Arona Sané

Personal information
- Date of birth: 21 June 1995 (age 30)
- Place of birth: Sindia, Senegal
- Height: 1.73 m (5 ft 8 in)
- Position: Winger

Team information
- Current team: Sarriana
- Number: 19

Youth career
- Casa Sports
- ASC Jamoral
- 2009–2014: Atlético Madrid

Senior career*
- Years: Team / Apps / (Gls)
- 2014–2015: Atlético Madrid C / 33 / (3)
- 2015–2018: Atlético Madrid B / 102 / (4)
- 2018: Atlético Madrid / 1 / (0)
- 2018–2021: Istra 1961 / 41 / (0)
- 2021–2022: Langreo / 8 / (0)
- 2022: Alondras / 13 / (0)
- 2022–2023: Viveiro / 29 / (2)
- 2023–: Sarriana / 83 / (13)

= Arona Sané =

Senegalese footballer del Viveiro

Arona Sané (born 21 June 1995) is a Senegalese professional footballer who plays for Spanish club Sarriana as a right winger.

==Club career==
Born in Sindia, Sané joined Atlético Madrid's youth setup in 2009 at the age of 14, from ASC Jamoral. He made his senior debut for the C-team in the 2013–14 campaign, in Tercera División.

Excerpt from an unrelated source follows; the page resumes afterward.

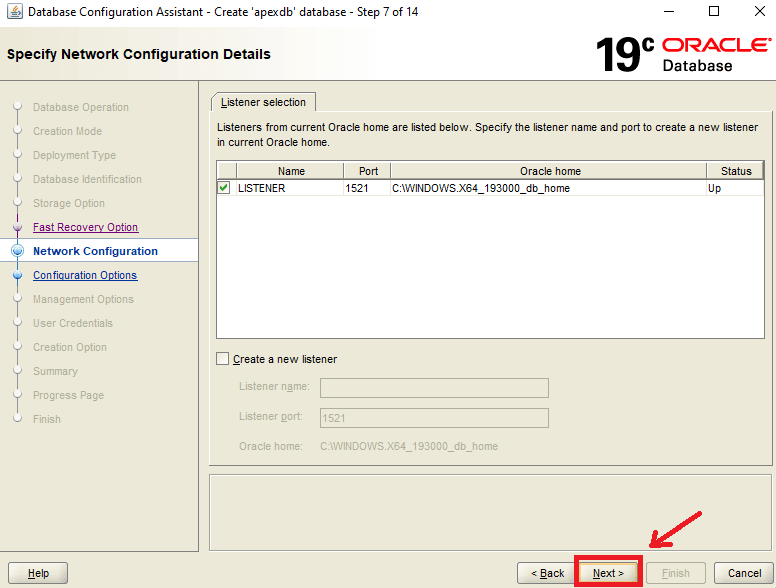Click the Oracle 19c Database logo
This screenshot has height=588, width=776.
click(x=683, y=55)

Sané was promoted to the reserves ahead of the 2015–16 campaign, with the side now also in the fourth level. He helped the club in their promotion to Segunda División B in 2017, but suffered a knee injury during the final match of the play-offs.

Sané made his first team – and La Liga – debut on 6 May 2018, coming on as a first-half substitute for injured Vitolo in a 0–2 home loss against RCD Espanyol.